Article 2 : La demande de la SOCIETE DE GROUPAGE ET DE TRAITEMENT DES DECHETS portant sur les chefs de demandes indemnitaires concernant les travaux de mise en conformité des installations de l'usine, notamment ceux relatifs aux analyseurs OLDHAM, et les intérêts moratoires supportés à la suite de la consignation de la somme de 100 000 francs encore en litige, est rejetée.
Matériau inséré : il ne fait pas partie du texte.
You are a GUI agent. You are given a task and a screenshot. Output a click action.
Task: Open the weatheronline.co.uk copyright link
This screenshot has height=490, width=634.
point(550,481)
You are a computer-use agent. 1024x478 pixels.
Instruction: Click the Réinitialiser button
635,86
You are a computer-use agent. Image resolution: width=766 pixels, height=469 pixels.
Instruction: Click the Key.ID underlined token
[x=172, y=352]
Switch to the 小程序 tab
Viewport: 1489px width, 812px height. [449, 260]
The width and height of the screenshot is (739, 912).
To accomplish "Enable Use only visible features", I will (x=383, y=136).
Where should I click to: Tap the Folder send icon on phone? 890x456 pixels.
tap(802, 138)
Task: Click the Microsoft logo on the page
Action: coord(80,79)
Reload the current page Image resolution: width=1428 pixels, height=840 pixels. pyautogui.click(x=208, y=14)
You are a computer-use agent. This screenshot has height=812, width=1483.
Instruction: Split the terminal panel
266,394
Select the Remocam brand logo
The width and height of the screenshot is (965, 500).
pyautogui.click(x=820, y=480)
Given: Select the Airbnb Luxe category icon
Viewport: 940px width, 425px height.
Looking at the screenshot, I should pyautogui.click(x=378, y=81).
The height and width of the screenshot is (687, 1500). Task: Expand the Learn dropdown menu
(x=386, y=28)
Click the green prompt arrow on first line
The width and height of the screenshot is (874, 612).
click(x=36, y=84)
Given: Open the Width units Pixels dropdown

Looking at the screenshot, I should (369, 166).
Article 3 : Les conclusions de la SOCIETE DE GROUPAGE ET DE TRAITEMENT DES DECHETS tendant à l'application des dispositions de l'article L. 761-1 du code de justice administrative sont rejetées.
Article 4 : La SOCIETE DE GROUPAGE ET DE TRAITEMENT DES DECHETS versera au SAVIED, au titre de la première instance et de l'appel, la somme de 4 000 euros en application des dispositions de l'article L. 761-1 du code de justice administrative.
Article 5 : Le présent arrêt sera notifié à la SOCIETE DE GROUPAGE ET DE TRAITEMENT DES DECHETS (SGTD) et au Syndicat inter-arrondissement de valorisation et d'élimination des déchets (SAVIED).
Copie sera transmise au préfet du Nord.